Received June 24, 2004; Revision received August 26, 2004
Substrate properties of nucleoside 5´-triphosphate (NTP) analogs, namely, 5´-triphosphates of L- and D-arabinonucleosides (D-FIAUTP, D-FMAUTP, and L-FMAUTP), D- and L-enantiomers of ddCTP analogs (D-ddCTP, L-ddCTP, D-FOddCTP, L-OddCTP, and L-SddCTP), and acyclic guanosine analogs (acyclovir and penciclovir) towards terminal deoxynucleotidyltransferase (TdT, EC 2.7.7.31) were studied.
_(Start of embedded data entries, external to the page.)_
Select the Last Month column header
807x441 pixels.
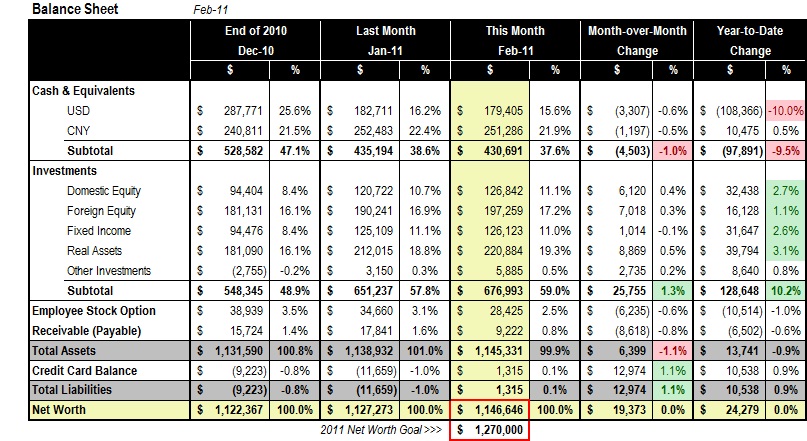[385, 30]
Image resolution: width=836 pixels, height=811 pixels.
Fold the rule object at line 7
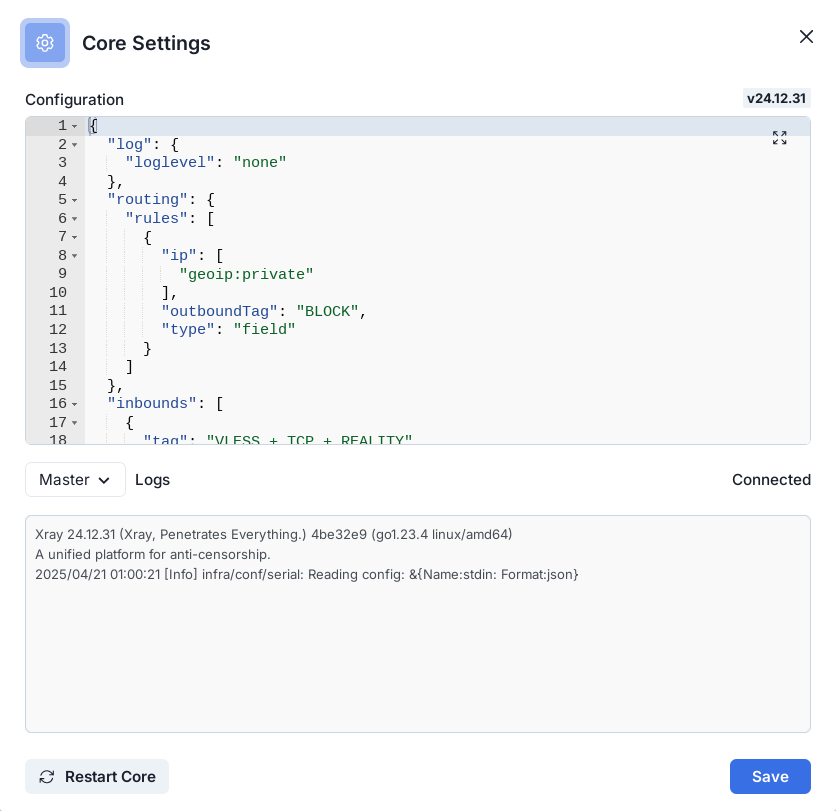(75, 238)
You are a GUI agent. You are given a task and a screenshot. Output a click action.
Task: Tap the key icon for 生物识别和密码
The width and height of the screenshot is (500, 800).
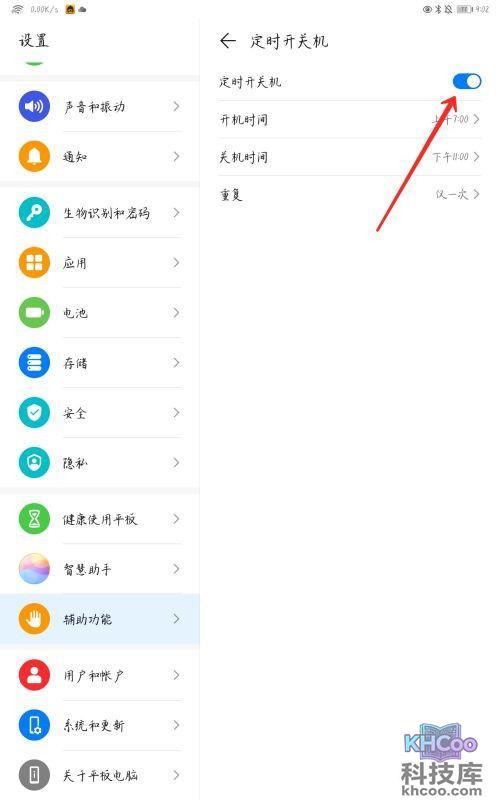pyautogui.click(x=34, y=213)

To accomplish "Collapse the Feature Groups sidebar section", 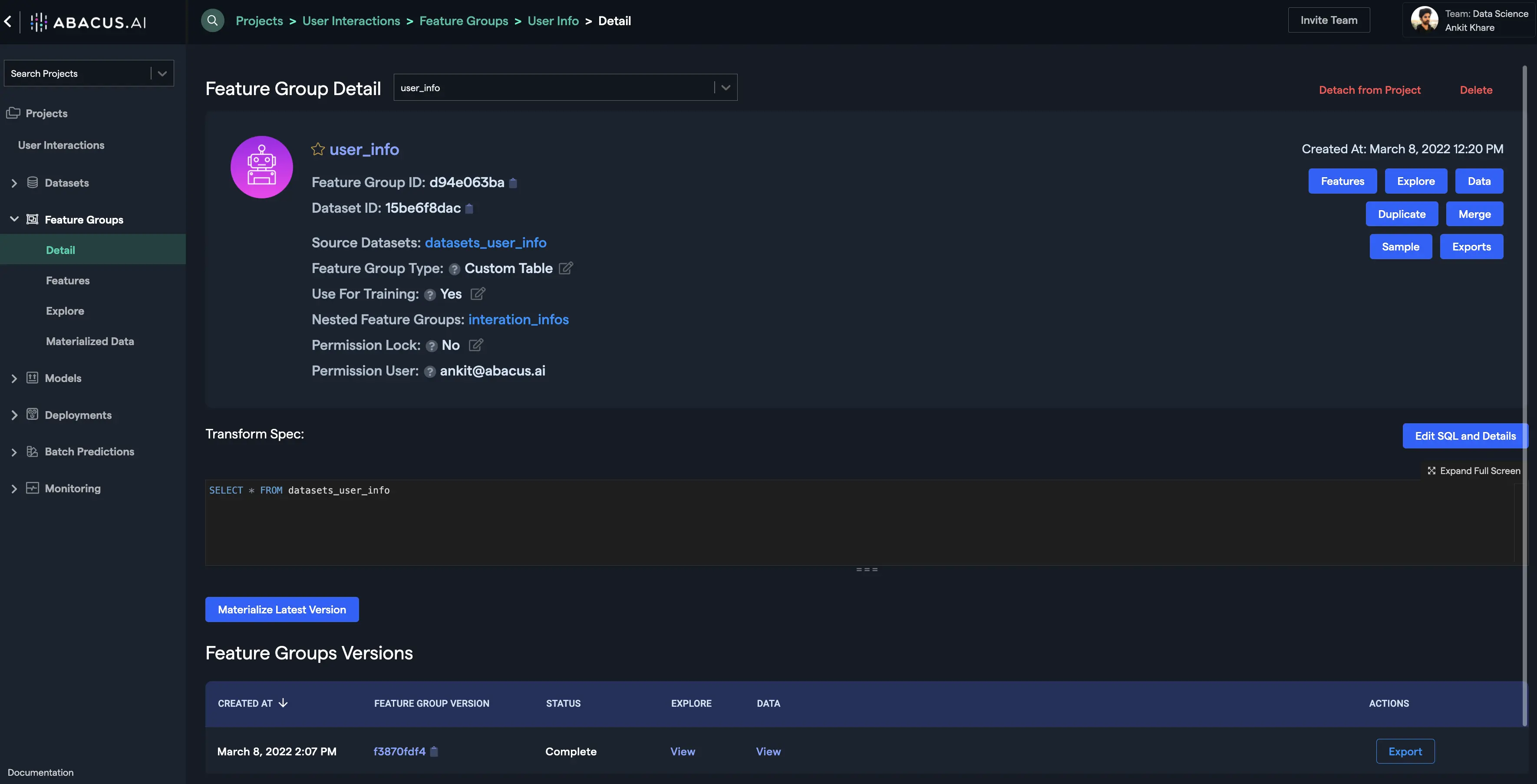I will (x=14, y=220).
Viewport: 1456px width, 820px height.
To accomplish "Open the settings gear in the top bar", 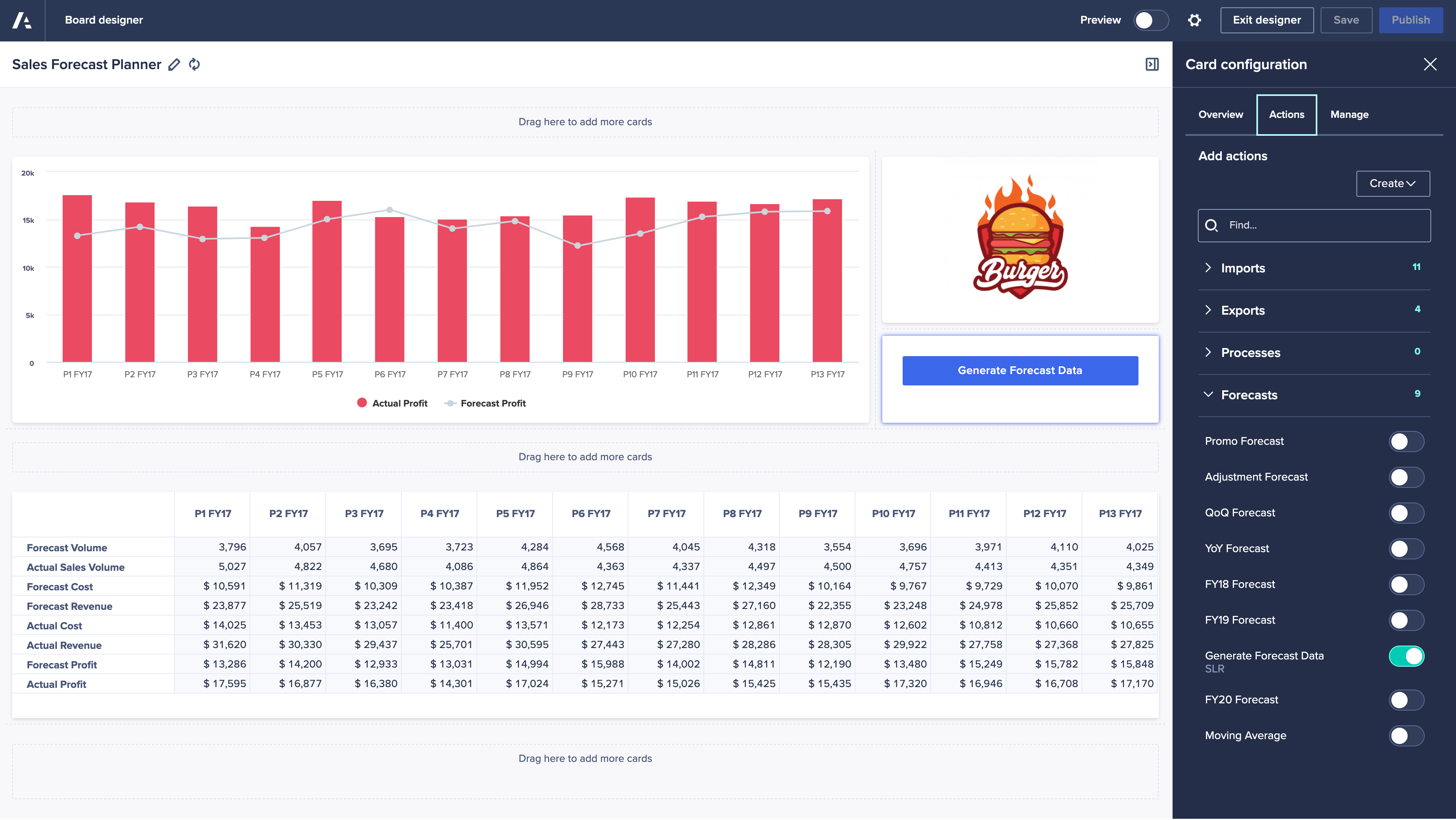I will coord(1195,20).
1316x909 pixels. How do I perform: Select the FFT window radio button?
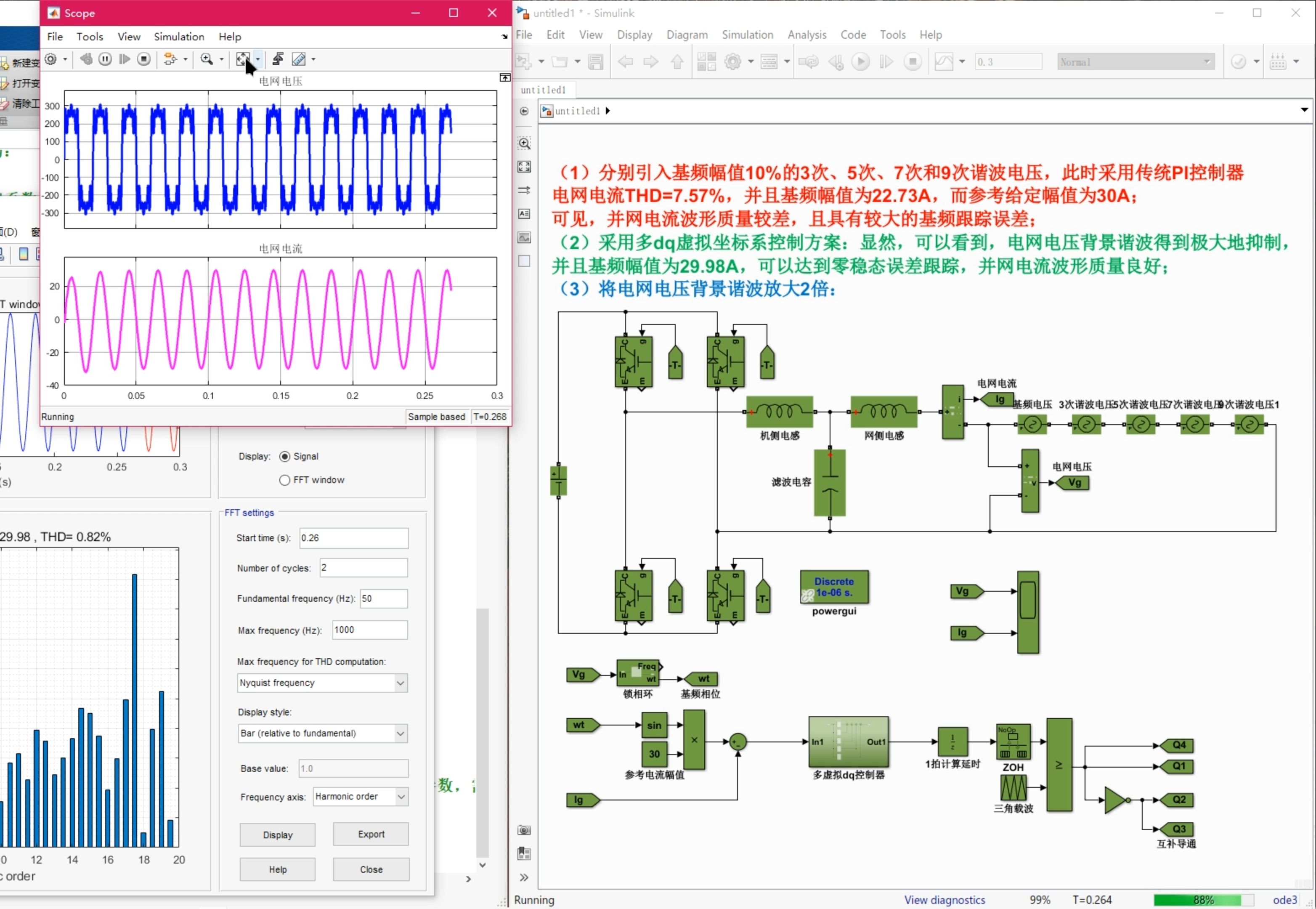[x=285, y=480]
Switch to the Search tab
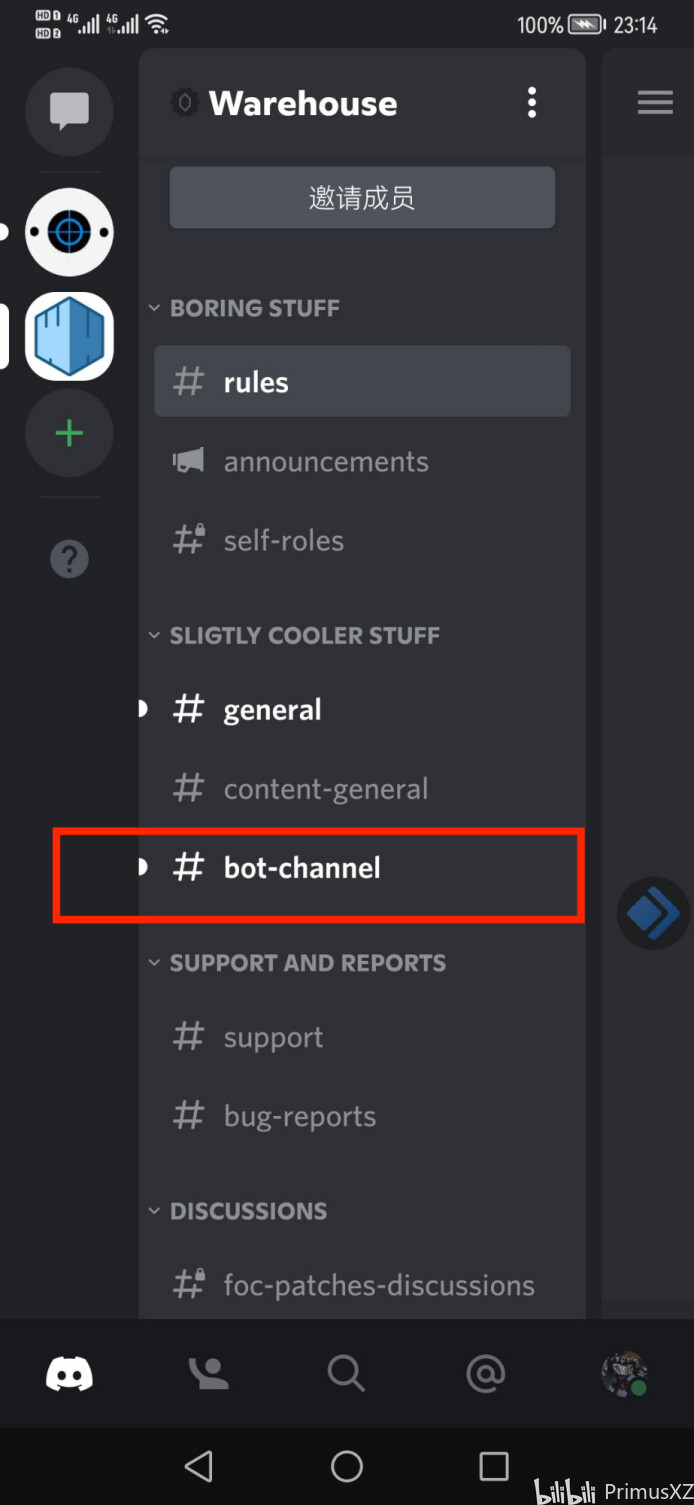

TdT can polymerize 5´-triphosphates of arabinonucleoside analogs (D-FIAUTP and D-FMAUTP). In contrast, L-FMAUTP is not recognized by TdT as a substrate. Kinetic parameters of D- and L-enantiomers of ddCTP analogs and 5´-triphosphates of acyclic nucleosides were evaluated. It is shown that stereospecificity of dNTP analogs and structure of the furanose residue play crucial roles in the interaction with TdT: L-enantiomers are much less potent as substrates compared to their D-counterparts. 5´-Triphosphates of acyclovir (ACVTP) and penciclovir (PCVTP) are about two orders of magnitude less effective as substrates than nucleosides bearing furanose residues, with PCVTP being a better substrate than ACVTP. It can be assumed that the hydroxyl group of PCVTP mimics the 3´-hydroxyl group of the ribose residue and plays an important role in the interaction with TdT.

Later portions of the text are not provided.